You may have heard of Windows 7’s HomeGroup feature before, but never really understood what it did. It’s actually the simplest way to share files between two Windows machines, and it takes seconds to set up. If you have more than one computer in your home (or a friend who comes over and likes to borrow your music), here’s how to set it up.
Sharing files in Windows used to be a painful process, and while that system still exists, homegroup is dead simple to use. All you need is a copy of Windows 7 Home Premium or above (which most people should have) to start the homegroup. Any computer running Windows 7 can join the homegroup. To set it up:
- Open up the Control Panel, go to Network and Internet, and click on HomeGroup. You can also type “homegroup” in the Start menu’s search box.
- Click Create a Homegroup if one isn’t already set up. When you first join your home network, it may have already created one for you, in which case you should already see most of the following options on the main Control Panel page — no need to go through the wizard.
- First, the wizard will ask you what you want to share with the other computers in your house. You can share your Pictures library, your Music library, your Videos library, your Documents library, and any printers hooked up to your machine. You can’t choose specific folders on your machine to share with Homegroup, but you can add them to one of those libraries to get it sharing.
- Next, it will give you a password to write down. For now, you can ignore this, since we’re going to set the password ourselves. Click Finish.

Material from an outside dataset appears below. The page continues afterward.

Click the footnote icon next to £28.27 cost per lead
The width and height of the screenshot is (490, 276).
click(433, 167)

- Under “Other homegroup actions” on the Control Panel page, click “Change the password”. Now you can just enter any password you want.
- Now, on your other computers, head to the same Homegroup window in the Control Panel. It should tell you that it’s detected a homegroup on your network. Click “Join Now”, select the files you want that computer to share, and type in the password you just set.

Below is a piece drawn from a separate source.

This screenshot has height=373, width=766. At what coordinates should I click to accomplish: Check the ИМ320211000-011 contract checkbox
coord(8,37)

- You should see Homegroup pop up in Explorer’s sidebar, from which you can access all the shared libraries from other Windows 7 computers in the homegroup. That’s it!

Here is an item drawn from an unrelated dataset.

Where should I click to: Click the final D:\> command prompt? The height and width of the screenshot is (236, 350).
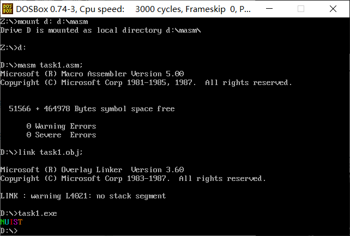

After typing in that password on all your Windows 7 machines, you’ll be able to access any files on those machines right from Windows Explorer. If you have a friend that comes over and wants a file, you can just give them the password to your homegroup (though they’ll need to mark your Wi-Fi network as a “Home” network, which is fine).
To print a document on a shared printer — that is, a printer connected to one of the other homegroup computers — all you need to do is go to the print dialog as normal. You should see that the shared printer pops up under the “Select Printer” list (in fact, if you don’t have a printer hooked up, it’ll already be set to the default). Just hit Print and it’ll send it to that shared printer without so much as a blink.
You can also turn on Media Streaming from the main Control Panel page, which lets you send your music, pictures, and videos to other devices via Windows Media Player. I’ve never found a need for this feature since I can access the videos just fine via Windows Explorer and open them up with PotPlayer, our favorite video player for Windows.
The only real downside is that it only works with Windows computers (specifically, Windows 7 computers), so if you have any Mac or Linux machines in your home, they won’t be able to take part in the homegroup file sharing. Still, in an all-Windows household, it doesn’t get any easier than this.